PROBLEM REQUIREMENTS:
Which lines run from the one with "Given: Open the 手机版 mobile link" through the end of the data? Retype them exactly, without pictures.

SOURCE DATA:
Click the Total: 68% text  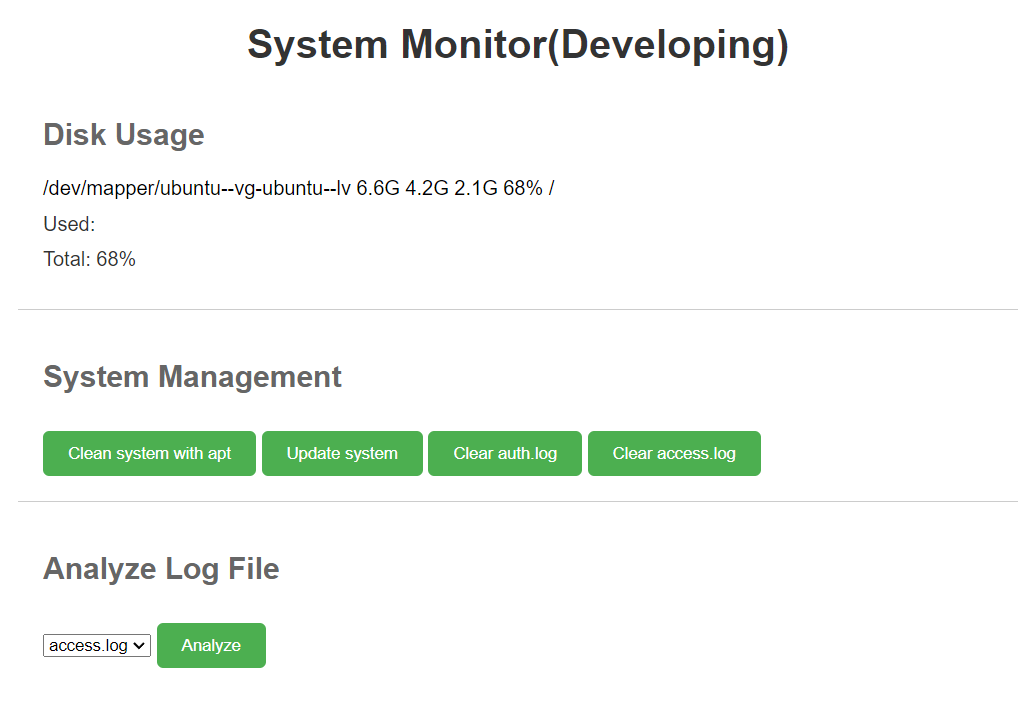click(x=89, y=260)
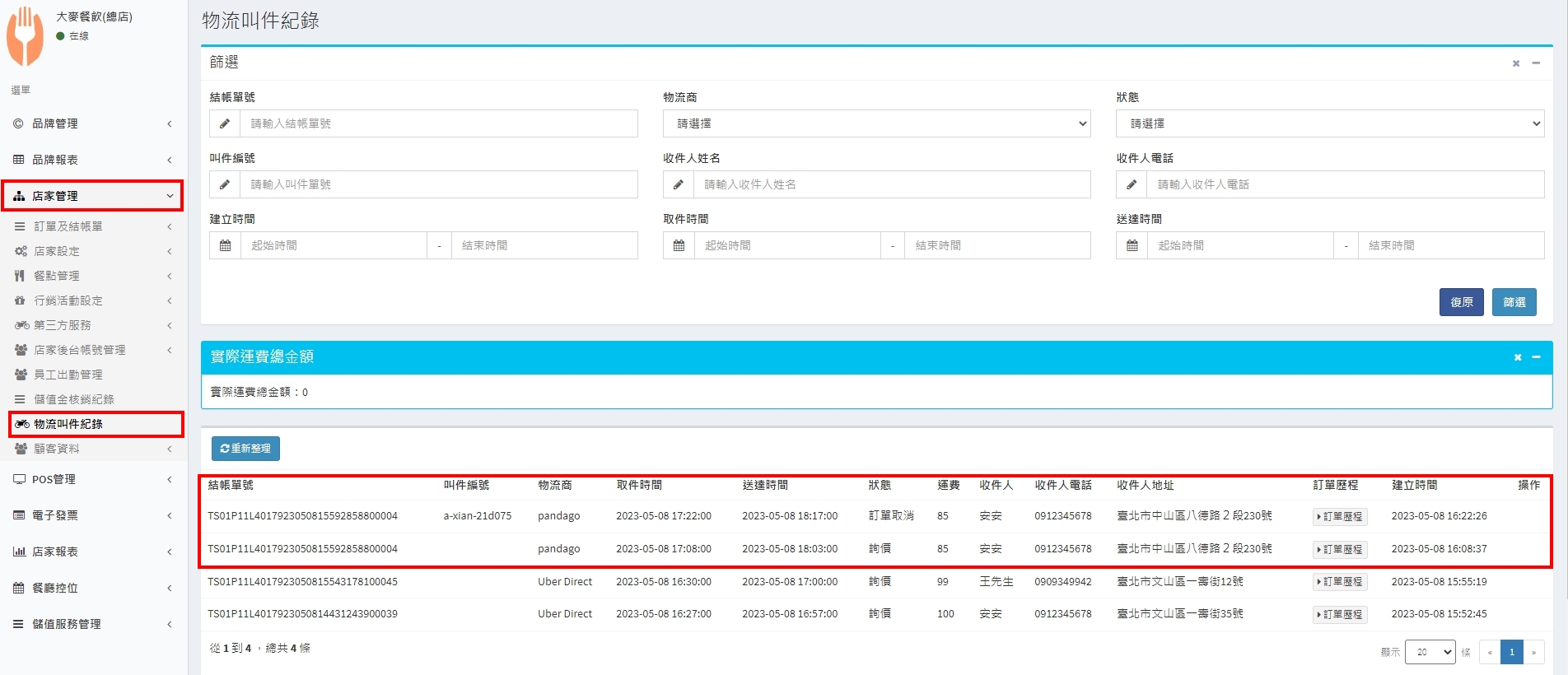Go to the next page arrow in pagination
Viewport: 1568px width, 675px height.
1533,652
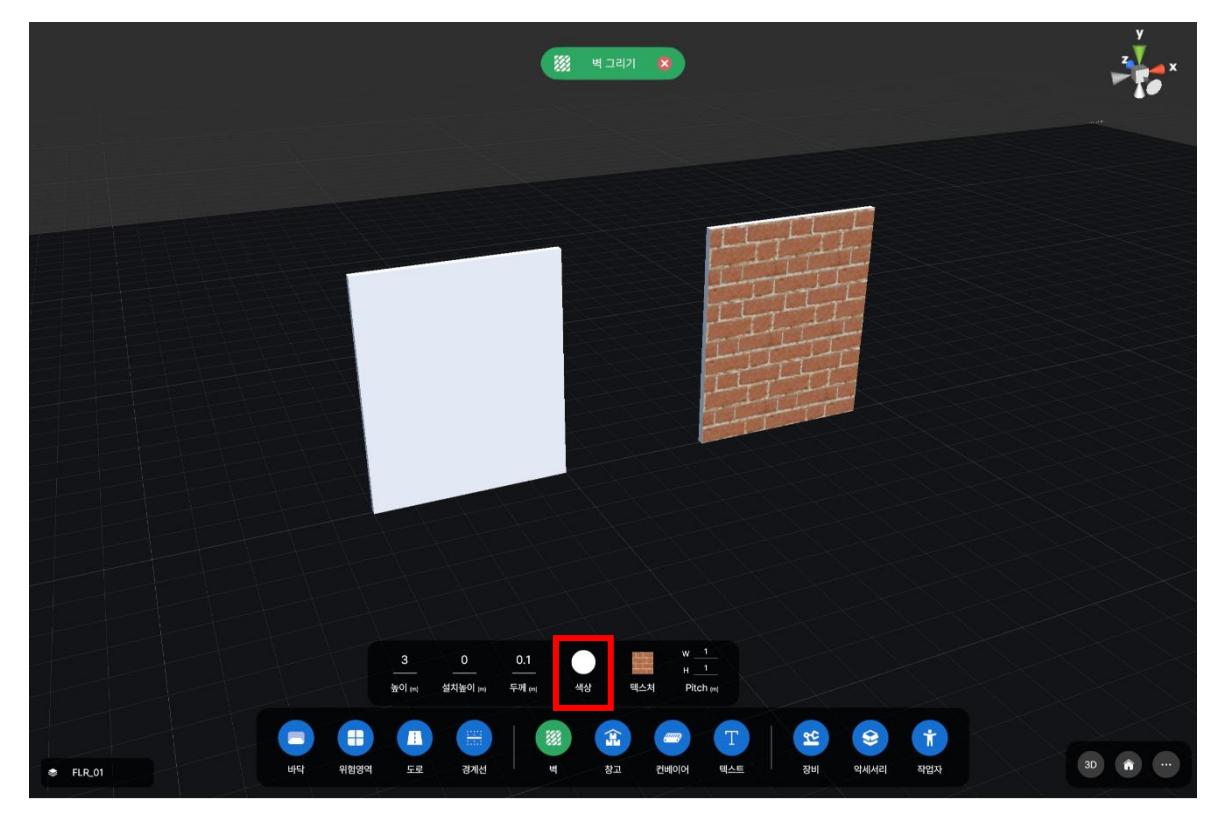
Task: Open the FLR_01 floor layer selector
Action: [90, 772]
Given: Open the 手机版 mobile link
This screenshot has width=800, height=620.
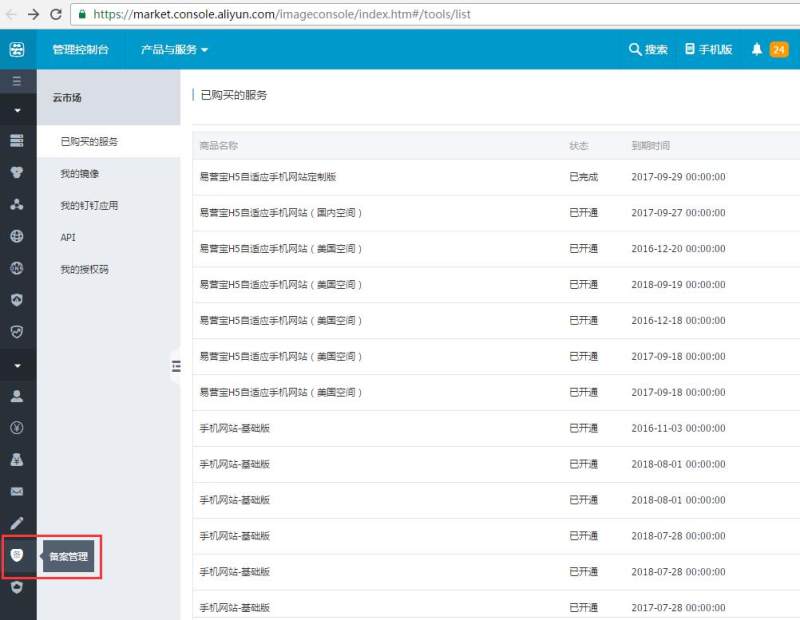Looking at the screenshot, I should click(x=708, y=49).
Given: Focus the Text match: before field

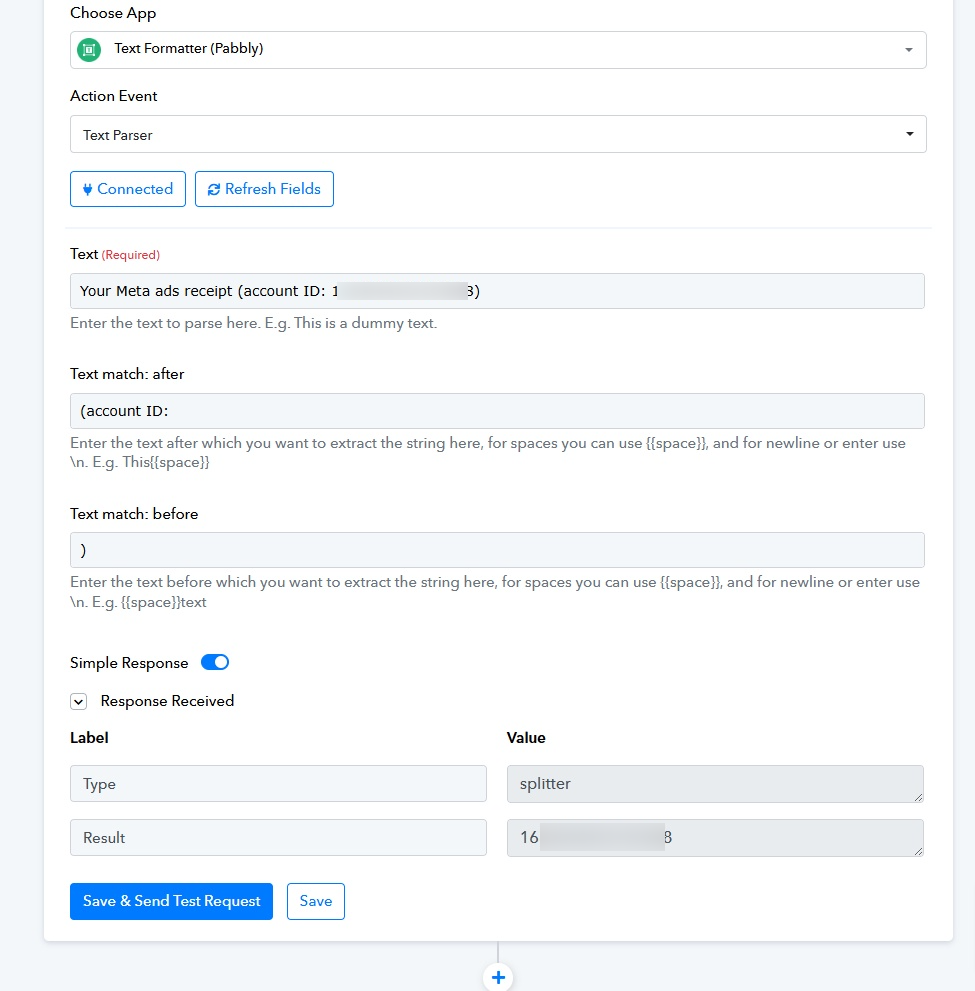Looking at the screenshot, I should pos(497,550).
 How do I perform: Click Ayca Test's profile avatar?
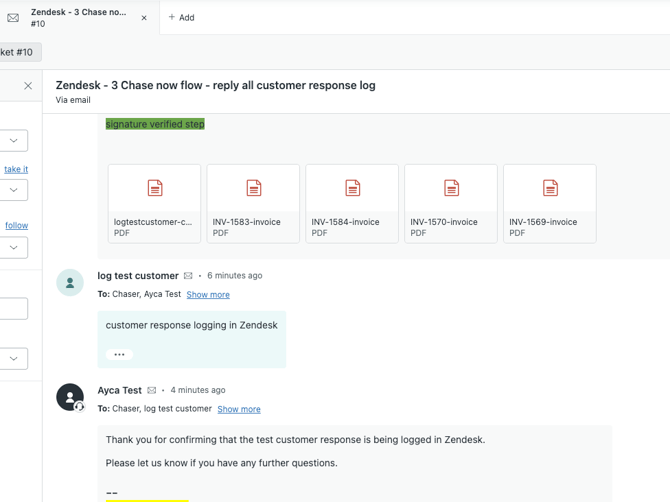pyautogui.click(x=70, y=397)
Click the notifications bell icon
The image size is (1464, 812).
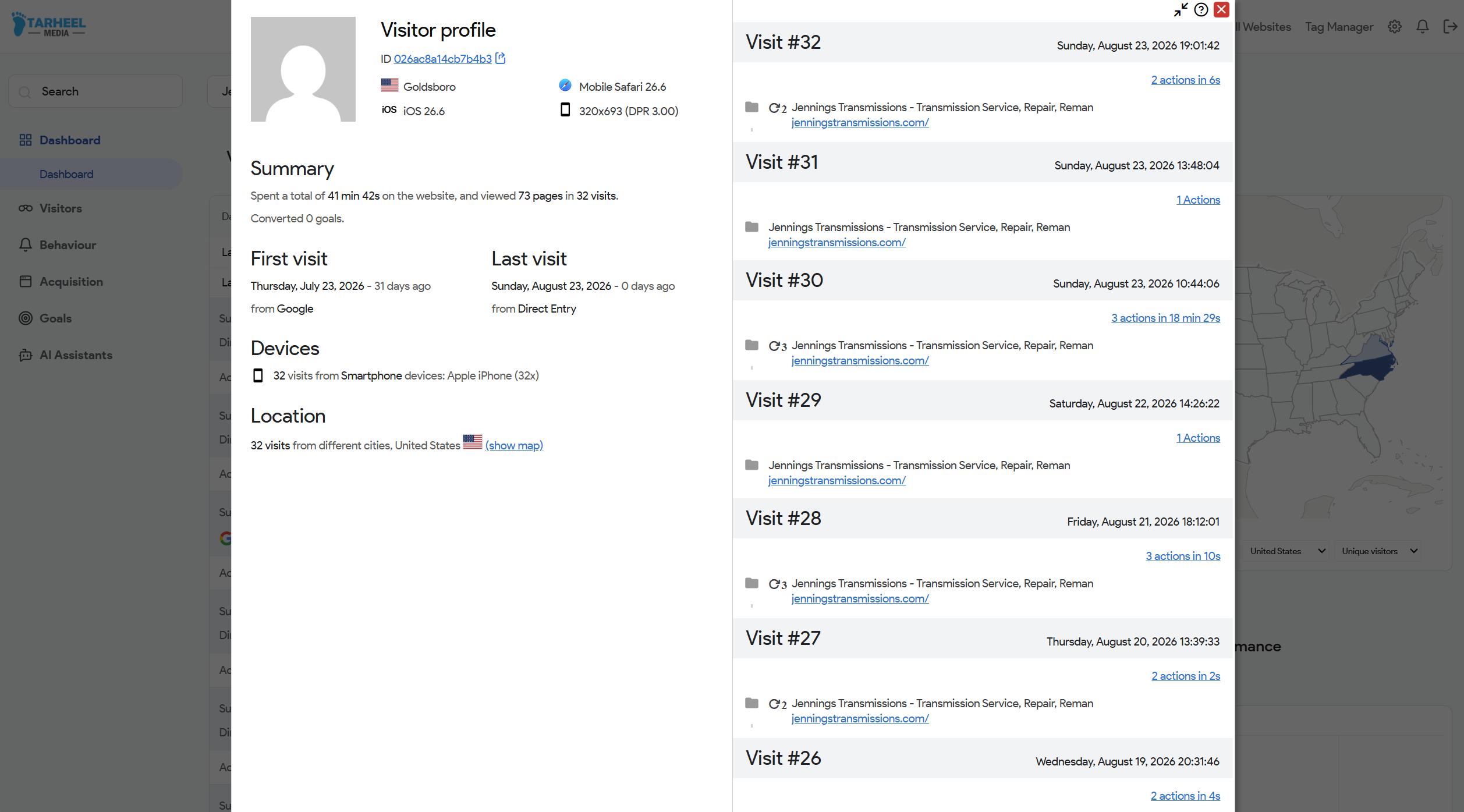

PROBLEM SOLUTION:
Given: Open the 手机版 mobile link
This screenshot has width=800, height=620.
Looking at the screenshot, I should click(x=708, y=49).
Given: Focus the Text match: before field

Looking at the screenshot, I should pos(497,550).
 How do I perform: Click Ayca Test's profile avatar?
pyautogui.click(x=70, y=397)
Click the notifications bell icon
The image size is (1464, 812).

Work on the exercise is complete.